Work order -
From the material below, return exactly the lines starting at the one that holds "This screenshot has width=1400, height=707." and ending at the one that holds "the 'Earn it". Pictures stay out of the answer.

Entries shown: Begin

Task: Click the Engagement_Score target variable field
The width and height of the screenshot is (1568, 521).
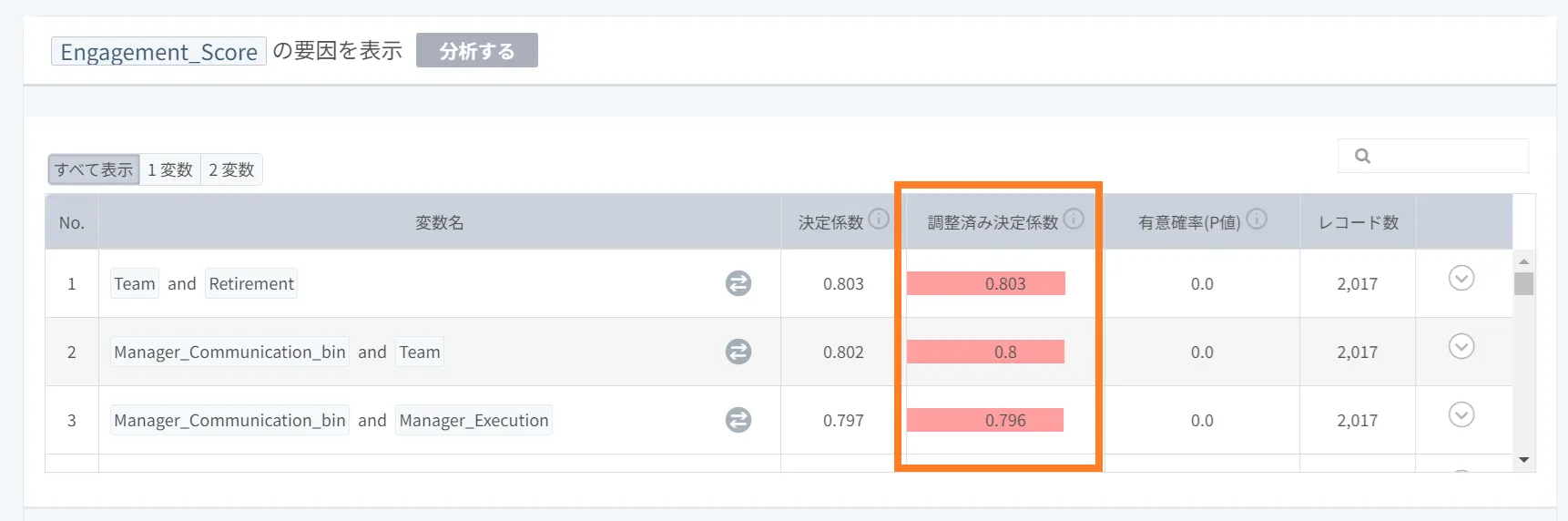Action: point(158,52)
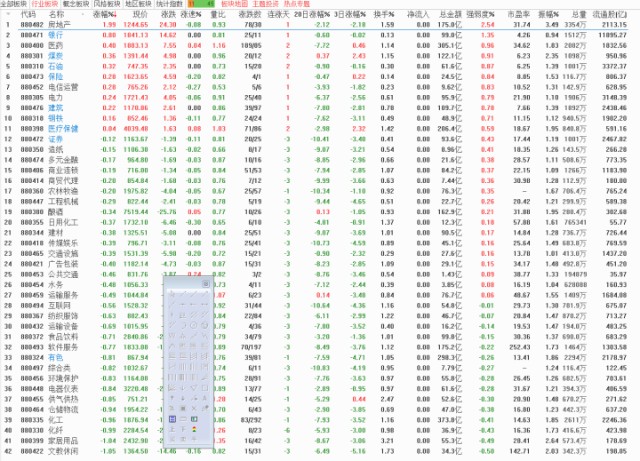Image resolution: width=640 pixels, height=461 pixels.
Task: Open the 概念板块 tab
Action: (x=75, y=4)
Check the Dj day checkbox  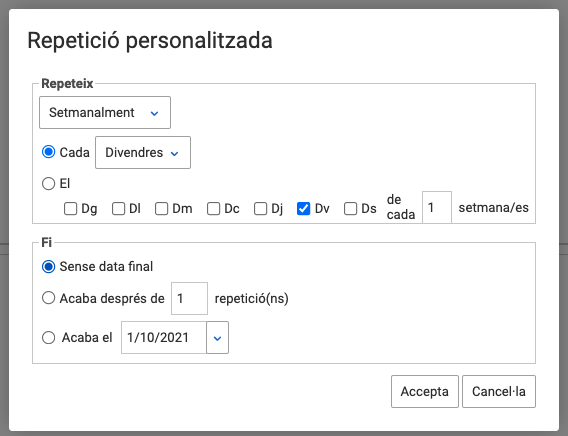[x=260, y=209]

Entries shown: End
Entries shown: Begin

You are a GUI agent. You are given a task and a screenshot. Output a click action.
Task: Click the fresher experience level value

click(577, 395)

Entries shown: End
Entries shown: Begin

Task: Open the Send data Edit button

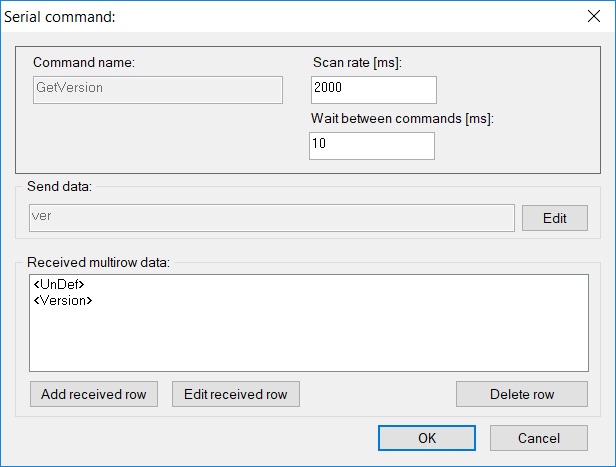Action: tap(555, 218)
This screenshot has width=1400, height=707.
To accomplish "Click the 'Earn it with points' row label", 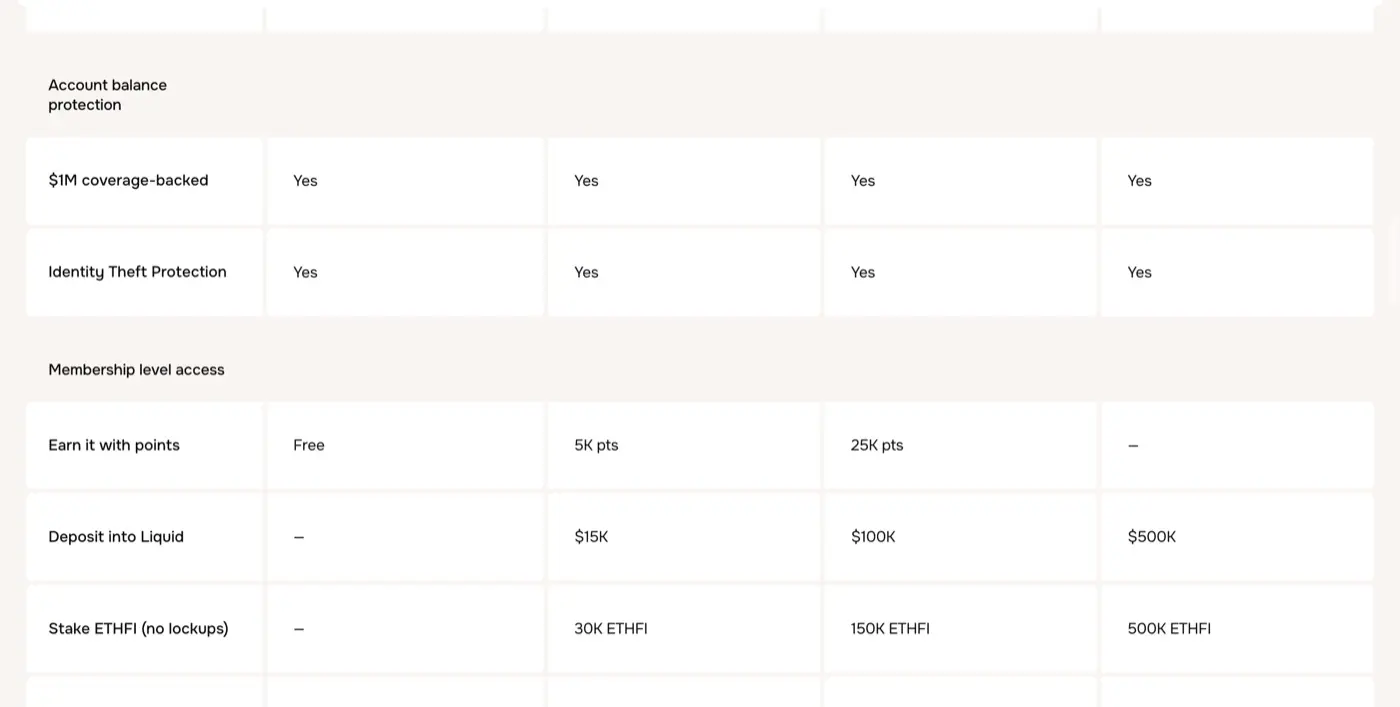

Entries shown: End

Output of the task -
This screenshot has width=1400, height=707.
To accomplish "Click the 'Earn it with points' row label", 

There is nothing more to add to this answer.